XVII). A frase proferida pelo arguido/recorrente, enquadra-se no âmbito da liberdade de expressão, quer pelo local, circunstância e, nomeadamente porque se relacionava com desempenho, realizações, trabalhos e obras, em assunto de interesse público e, mais importante ainda, em debate de natureza politica.
O tribunal a quo violou, por erro de interpretação, as disposições legais dos artigos 181.º, n.º 1 e 184.º, por referência ao artigo 132.º, n.º 2, al. l), todos do Código Penal, devendo proferir-se decisão que absolva o arguido do crime de que vem acusado, bem como da indemnização em que foi condenado.»
O Ministério Público junto do Tribunal de primeira instância apresentou resposta a tal motivação, pugnando pelo não provimento do recurso.

O assistente também apresentou resposta a tal motivação, pugnando pelo não provimento do recurso.

O Ministério Público junto desta instância emitiu douto parecer, pugnando pelo não provimento do recurso.

Colhidos os vistos legais, foram os autos à conferência, cumprindo agora decidir.
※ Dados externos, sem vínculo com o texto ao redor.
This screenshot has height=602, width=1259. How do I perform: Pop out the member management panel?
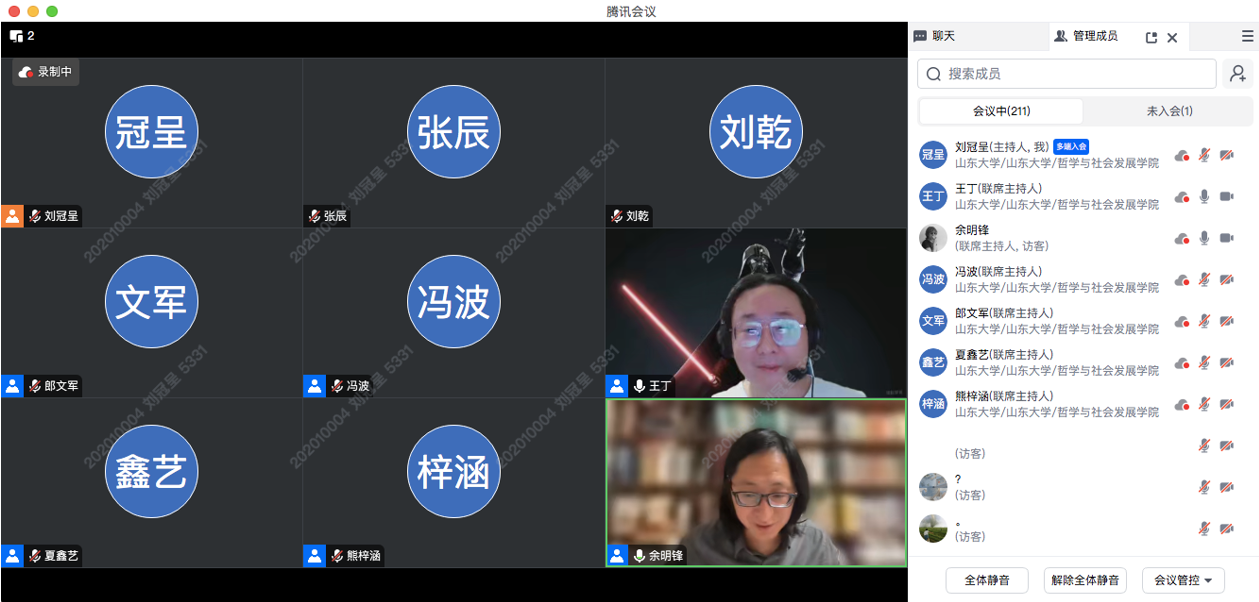pyautogui.click(x=1151, y=37)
II – As questões que importa decidir são, de acordo com as conclusões da motivação do recurso, as seguintes:
- saber se a prova produzida impõe decisão diferente da que foi tomada na sentença recorrida
- saber se a factualidade provada integra a prática, pelo arguido e recorrente, do crime de injúria agravada por que foi condenado, ou configura o exercício legítimo da liberdade de expressão e crítica no âmbito da atividade política.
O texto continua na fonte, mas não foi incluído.